Dog Man : The Ruins of California : The Buddha From Brooklyn : My Last Movie Star

the-ruins-of-californa-martha-sherrillThe Ruins of California

I wanted to write about my complicated and charming dad, a man who took the responsibilities of parenthood more seriously than he did the vows of marriage.  After Esquire published my personal essay about him, I signed a contract to write a full-length memoir for Random House. Eventually it became a novel for Penguin Press.

As one of my father’s old girlfriends put it, “nobody would have believed the truth anyway.”

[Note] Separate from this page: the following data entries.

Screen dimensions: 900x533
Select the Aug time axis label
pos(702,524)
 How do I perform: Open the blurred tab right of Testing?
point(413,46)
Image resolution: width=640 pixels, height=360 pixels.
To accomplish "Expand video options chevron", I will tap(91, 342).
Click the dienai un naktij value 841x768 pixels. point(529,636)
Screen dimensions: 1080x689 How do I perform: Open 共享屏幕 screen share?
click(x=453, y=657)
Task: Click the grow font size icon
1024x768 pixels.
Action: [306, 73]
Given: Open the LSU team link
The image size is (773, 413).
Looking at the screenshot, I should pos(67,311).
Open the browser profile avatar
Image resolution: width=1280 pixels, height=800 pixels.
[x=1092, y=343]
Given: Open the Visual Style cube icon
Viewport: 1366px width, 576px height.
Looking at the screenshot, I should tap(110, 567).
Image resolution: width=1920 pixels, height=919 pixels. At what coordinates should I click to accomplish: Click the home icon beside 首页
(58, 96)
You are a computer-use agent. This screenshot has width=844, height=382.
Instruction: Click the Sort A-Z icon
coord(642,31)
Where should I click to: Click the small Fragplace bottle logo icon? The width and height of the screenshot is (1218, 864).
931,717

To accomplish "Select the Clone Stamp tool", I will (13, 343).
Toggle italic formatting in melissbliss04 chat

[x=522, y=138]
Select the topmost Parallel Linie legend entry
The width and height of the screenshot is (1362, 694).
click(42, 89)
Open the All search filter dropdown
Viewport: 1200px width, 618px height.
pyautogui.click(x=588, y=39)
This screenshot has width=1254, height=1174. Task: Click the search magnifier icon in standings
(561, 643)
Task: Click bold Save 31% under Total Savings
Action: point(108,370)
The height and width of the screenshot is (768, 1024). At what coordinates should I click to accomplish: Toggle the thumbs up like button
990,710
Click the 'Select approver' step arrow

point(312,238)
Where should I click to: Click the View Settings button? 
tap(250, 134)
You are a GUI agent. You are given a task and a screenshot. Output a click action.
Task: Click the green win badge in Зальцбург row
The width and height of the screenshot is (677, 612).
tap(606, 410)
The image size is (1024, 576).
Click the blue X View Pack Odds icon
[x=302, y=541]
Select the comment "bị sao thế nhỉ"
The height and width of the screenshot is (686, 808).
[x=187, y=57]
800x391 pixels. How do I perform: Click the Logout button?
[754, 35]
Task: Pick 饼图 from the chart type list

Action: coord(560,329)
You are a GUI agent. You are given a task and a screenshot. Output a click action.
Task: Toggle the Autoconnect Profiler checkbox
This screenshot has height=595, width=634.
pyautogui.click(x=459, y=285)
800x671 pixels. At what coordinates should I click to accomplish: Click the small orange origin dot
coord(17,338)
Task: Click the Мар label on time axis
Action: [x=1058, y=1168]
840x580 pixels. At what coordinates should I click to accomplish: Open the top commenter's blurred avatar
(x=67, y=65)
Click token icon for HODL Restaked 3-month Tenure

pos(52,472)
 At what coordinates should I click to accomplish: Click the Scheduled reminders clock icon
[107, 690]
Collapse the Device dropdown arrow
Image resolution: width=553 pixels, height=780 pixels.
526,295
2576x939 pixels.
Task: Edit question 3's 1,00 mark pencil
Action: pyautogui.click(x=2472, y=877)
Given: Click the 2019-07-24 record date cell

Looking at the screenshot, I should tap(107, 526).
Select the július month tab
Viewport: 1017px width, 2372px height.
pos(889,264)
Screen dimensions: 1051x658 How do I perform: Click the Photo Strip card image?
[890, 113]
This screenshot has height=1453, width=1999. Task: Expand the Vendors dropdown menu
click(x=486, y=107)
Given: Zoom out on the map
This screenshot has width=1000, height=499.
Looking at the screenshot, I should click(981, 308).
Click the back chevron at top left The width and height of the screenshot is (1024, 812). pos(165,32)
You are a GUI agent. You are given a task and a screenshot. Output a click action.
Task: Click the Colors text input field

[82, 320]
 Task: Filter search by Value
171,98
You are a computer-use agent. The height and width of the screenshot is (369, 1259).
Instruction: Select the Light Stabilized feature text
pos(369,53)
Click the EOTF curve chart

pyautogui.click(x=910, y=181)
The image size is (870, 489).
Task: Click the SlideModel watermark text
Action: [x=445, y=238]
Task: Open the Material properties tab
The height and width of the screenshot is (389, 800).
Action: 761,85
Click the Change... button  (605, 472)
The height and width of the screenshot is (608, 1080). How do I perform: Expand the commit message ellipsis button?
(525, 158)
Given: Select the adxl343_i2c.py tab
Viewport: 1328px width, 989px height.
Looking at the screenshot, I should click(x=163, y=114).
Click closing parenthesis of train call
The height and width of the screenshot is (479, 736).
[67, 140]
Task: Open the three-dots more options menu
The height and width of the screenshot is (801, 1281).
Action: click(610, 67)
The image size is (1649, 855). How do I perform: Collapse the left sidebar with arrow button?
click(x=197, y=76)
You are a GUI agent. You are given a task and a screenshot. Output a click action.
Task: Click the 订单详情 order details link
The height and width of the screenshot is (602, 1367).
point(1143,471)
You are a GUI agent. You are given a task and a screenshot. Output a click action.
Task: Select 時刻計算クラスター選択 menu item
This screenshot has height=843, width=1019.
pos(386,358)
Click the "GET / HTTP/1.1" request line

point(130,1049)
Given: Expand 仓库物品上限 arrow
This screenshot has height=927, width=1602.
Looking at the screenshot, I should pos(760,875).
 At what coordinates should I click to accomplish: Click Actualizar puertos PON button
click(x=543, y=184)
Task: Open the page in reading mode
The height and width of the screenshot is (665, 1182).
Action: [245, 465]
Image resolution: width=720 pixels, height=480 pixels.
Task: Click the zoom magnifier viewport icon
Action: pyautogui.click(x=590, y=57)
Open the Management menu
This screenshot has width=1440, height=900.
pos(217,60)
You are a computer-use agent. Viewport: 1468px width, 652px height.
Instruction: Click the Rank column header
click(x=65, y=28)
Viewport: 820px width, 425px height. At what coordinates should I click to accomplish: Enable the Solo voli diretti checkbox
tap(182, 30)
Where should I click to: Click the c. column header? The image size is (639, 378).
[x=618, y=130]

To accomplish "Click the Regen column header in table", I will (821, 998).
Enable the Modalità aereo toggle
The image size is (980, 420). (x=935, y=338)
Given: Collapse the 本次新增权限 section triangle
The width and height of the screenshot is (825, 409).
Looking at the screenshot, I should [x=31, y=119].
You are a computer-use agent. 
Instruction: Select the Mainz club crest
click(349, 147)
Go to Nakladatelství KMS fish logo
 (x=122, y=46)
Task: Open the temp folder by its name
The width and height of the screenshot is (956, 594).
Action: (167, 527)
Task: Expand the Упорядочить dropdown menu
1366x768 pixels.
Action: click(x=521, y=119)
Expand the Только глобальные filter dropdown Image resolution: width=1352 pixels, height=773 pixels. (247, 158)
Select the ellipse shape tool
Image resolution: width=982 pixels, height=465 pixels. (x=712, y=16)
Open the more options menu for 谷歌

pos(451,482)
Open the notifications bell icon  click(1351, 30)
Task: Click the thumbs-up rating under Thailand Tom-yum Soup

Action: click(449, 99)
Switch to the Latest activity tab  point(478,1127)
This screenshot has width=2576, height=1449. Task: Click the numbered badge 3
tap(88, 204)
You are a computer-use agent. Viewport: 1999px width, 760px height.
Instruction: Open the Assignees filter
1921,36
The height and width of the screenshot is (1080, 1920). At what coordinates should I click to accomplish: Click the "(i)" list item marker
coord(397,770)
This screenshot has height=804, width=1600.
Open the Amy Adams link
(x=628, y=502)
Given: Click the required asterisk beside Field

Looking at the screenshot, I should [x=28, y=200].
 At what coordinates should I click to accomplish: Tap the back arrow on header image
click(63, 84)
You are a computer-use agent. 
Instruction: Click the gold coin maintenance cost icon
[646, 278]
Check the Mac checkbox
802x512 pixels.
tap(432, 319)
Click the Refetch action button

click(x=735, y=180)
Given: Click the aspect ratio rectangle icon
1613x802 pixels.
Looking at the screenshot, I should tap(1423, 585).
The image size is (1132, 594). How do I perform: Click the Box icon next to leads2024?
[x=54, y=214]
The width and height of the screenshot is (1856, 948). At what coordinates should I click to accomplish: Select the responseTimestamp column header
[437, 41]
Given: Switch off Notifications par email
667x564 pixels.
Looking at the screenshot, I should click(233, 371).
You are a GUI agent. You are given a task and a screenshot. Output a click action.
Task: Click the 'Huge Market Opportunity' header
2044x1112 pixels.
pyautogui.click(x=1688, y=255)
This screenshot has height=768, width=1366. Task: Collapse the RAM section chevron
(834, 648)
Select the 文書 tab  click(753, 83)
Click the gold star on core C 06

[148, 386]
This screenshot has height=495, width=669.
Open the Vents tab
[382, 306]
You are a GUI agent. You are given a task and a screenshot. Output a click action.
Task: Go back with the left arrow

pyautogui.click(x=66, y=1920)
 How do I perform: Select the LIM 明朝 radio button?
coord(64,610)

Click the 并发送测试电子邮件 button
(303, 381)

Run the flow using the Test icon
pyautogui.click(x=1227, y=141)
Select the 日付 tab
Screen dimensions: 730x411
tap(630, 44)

Fiction proved to be the best, and least perilous route, to the truths of my youth and the confounding people who populated it. A great deal of the book is utterly made up, and many characters are composites or completely contrived. But it captures the precariousness of growing up in California in the 1970s, of being raised between two parents and two worlds, bohemian San Francisco and staid suburban L.A., and the improbable persona of my gorgeous, hilarious father.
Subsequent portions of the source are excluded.